** Problem **
Please write out exactly the lines that begin at the line containing "คำถามที่พบบ่อย (194, 2444)" and run to the end of the records.
Data to examine below:
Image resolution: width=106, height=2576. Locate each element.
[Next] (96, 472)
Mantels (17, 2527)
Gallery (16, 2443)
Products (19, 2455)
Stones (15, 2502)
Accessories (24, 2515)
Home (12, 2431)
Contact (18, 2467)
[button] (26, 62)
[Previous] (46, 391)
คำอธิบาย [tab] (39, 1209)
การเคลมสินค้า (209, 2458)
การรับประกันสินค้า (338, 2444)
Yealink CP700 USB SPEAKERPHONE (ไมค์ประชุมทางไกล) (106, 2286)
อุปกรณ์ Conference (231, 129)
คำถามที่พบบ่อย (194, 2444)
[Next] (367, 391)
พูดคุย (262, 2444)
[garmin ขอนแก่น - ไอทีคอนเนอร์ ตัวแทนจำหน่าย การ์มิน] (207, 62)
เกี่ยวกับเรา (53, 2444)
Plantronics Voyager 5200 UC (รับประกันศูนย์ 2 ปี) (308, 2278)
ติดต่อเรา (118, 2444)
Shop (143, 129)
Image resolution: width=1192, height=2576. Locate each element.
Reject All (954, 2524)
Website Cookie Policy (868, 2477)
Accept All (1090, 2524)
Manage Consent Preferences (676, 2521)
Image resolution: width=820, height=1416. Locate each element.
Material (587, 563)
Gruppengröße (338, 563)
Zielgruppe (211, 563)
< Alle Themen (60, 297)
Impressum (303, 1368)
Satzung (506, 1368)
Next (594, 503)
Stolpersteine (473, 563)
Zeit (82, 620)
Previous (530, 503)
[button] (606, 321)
End of Data to examine.
** Worked solution **
คำถามที่พบบ่อย (194, 2444)
[Next] (367, 391)
พูดคุย (262, 2444)
[garmin ขอนแก่น - ไอทีคอนเนอร์ ตัวแทนจำหน่าย การ์มิน] (207, 62)
เกี่ยวกับเรา (53, 2444)
Plantronics Voyager 5200 UC (รับประกันศูนย์ 2 ปี) (308, 2278)
ติดต่อเรา (118, 2444)
Shop (143, 129)
Image resolution: width=1192, height=2576. Locate each element.
Reject All (954, 2524)
Website Cookie Policy (868, 2477)
Accept All (1090, 2524)
Manage Consent Preferences (676, 2521)
Image resolution: width=820, height=1416. Locate each element.
Material (587, 563)
Gruppengröße (338, 563)
Zielgruppe (211, 563)
< Alle Themen (60, 297)
Impressum (303, 1368)
Satzung (506, 1368)
Next (594, 503)
Stolpersteine (473, 563)
Zeit (82, 620)
Previous (530, 503)
[button] (606, 321)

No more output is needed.